Шрифт:
Интервал:
Закладка:
Некоторые знатоки называют «старейшим импрессионистом» Камиля Писсарро (1830–1903). Оценки критикой творчества и роли художников всегда, разумеется, крайне субъективны… Скажем, Ф. Фенеон (1886), полагал, что в могучей кучке ведущее место принадлежит отнюдь не Эдуарду Мане, «гибкому и театральному». Главные перемены в манере и стиле произошли благодаря Камилю Писсарро, Дега, Ренуару, особенно Клоду Моне. «Они были главарями революции, он же (Э. Мане) был ее глашатаем».[111]
Эдуар Мане. Олимпия. 1863.
Камиль-Жакоб Писсарро (1830–1903) родился на Антильских островах (Сен-Тома). Возможно, романтическое место заставило сына торговца скобяными товарами обратить свой взор к живописи. Закончив коллеж, он до 1852 г. безропотно служил отцу на поприще торговли (занимаясь одновременно живописью). Затем взбунтовался и вместе с датским художником Ф. Мельби уехал в Венесуэлу (вспомним, что и Мане «сбежал» в Бразилию). Там он рисует пальмы, дома, горы, матросов, негров, женщин. Говорят, что его устремления были несколько иными, чем у Гогена, сбежавшего из Парижа на острова Полинезии. Мы же подчеркнем, что нельзя недооценивать того влияния, которое окажут на многих мастеров нового жанра буйство цветов и красок экзотических стран… По возвращении художник некоторое время учился в Школе изящных искусств, хотя и был несколько разочарован академическими методами преподавания.

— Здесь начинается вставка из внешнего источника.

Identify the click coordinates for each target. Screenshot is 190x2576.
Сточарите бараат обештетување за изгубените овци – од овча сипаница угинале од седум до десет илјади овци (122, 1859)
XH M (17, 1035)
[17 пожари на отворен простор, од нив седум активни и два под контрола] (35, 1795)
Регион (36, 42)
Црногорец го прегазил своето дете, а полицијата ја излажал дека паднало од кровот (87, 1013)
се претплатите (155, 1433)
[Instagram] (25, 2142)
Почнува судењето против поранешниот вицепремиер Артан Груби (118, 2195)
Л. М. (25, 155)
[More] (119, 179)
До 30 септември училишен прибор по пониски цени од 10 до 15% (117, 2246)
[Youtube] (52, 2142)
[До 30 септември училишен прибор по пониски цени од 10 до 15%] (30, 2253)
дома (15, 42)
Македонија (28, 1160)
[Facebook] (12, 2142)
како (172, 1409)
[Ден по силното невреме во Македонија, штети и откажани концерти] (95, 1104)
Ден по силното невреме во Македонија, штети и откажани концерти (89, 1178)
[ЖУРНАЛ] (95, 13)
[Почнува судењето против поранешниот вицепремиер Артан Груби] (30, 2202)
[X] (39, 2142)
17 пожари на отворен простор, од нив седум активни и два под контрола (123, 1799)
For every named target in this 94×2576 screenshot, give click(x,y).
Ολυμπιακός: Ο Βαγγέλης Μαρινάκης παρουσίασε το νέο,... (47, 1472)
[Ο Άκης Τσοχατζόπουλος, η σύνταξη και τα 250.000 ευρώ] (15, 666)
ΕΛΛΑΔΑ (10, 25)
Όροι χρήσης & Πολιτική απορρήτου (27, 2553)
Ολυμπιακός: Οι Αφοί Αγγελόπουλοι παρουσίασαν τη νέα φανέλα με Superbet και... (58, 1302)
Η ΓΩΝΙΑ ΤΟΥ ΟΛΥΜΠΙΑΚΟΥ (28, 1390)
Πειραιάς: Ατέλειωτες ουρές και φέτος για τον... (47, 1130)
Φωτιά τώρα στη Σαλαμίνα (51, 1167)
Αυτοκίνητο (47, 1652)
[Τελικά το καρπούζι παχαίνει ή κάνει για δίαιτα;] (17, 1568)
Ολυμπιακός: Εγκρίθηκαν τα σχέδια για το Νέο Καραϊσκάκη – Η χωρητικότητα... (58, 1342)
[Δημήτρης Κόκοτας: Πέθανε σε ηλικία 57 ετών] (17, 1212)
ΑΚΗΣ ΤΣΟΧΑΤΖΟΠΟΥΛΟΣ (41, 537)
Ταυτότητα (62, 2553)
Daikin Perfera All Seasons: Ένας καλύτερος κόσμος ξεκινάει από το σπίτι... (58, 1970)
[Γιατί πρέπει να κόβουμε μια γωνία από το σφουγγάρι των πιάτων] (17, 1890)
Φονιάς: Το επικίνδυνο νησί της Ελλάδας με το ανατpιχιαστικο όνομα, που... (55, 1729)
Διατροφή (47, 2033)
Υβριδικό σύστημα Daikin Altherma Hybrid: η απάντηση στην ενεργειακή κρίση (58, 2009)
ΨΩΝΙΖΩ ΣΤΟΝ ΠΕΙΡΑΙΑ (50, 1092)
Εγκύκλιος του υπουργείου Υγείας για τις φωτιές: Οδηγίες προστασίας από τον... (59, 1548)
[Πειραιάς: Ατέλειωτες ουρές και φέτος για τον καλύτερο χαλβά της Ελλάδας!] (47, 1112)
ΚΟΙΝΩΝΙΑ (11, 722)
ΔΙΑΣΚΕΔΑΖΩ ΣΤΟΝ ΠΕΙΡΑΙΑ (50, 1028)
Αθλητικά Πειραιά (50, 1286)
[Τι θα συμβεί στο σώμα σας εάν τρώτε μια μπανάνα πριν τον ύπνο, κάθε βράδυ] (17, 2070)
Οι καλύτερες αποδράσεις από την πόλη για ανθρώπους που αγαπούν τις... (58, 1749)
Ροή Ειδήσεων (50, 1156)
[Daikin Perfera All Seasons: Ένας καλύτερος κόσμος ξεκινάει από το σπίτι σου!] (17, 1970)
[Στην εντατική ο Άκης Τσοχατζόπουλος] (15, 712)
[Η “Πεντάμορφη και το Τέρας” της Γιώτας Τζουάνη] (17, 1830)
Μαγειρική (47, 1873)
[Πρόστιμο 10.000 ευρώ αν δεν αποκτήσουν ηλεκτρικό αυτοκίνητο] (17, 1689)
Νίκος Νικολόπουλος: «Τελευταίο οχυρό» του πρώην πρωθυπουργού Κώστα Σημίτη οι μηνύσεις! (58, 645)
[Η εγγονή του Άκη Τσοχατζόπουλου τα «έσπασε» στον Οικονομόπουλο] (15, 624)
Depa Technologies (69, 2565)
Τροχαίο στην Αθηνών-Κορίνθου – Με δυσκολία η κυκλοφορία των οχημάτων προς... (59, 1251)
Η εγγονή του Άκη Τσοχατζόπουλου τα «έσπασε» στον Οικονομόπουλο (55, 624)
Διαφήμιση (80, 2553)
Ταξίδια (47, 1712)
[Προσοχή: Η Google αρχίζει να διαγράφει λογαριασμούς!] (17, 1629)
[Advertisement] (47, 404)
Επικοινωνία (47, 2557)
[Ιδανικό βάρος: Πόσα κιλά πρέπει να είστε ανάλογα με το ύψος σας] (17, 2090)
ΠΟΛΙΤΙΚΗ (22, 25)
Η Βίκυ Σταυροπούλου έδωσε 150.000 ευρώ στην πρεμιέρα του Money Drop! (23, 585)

В 1859 г. он впервые послал в Салон свою картину. Его учителями можно считать Коро, Курбе, Мане.
К тому времени он перебрался во Францию (Париж, затем Понтуаз). Жизнь была трудной. Женитьба на простой крестьянской девушке (горничной) поссорила его с отцом. Папаша-буржуа вознегодовал по поводу «неравного брака» и лишил сына ежемесячного пансиона. Живопись стала единственным пристанищем. Писсарро знакомится с Ренуаром и Сислеем, оказывается в Лондоне вместе с К. Моне, где изучает Тернера (позже он посоветует сыну «учиться, глядя на картины Тернера»), дружит с Сезанном.
Мы видим, что искусство импрессионистов, и в первую очередь их «вождей», вовсе не являлось сугубо замкнутым, так сказать чисто французским. Критики резонно отмечают: «Если свести воедино всех тех, у кого учился Писсарро – это немецкие пейзажисты дюссельдорфской школы, фрацузские барбизонцы, Коро и Курбе, английские пейзажисты, – и прибавить сюда те черты голландского влияния, которые Клод Моне наследовал от Йонкинда, то придется признать, что двое главных зачинателей импрессионизма опирались на достижения всех ветвей европейской пейзажной живописи XIX века».
Писсарро можно назвать «певцом Парижа», как и Моне с Ренуаром. Их всех влечет не только пейзаж, но и рукотворная природа больших городов. Клод Моне пишет серию «Руанских соборов». Если для Моне пленэр был все же главным источником вдохновения, то Писсарро (особенно поздний) скорее был увлечен жизнью города, изображая уголки старого Руана («Руан. Мост Боэльдье»). Затем он пишет картины рынков, парков, садов, бульваров, площадей («Оперный проезд», «Сад Тюильри», «Вид Сены»). Постепенно Писсарро стал зарабатывать «немного больше, чем только на жизнь», но гораздо позже Дега, Моне и Ренуара (все эти трое станут богатыми и вполне обеспеченными).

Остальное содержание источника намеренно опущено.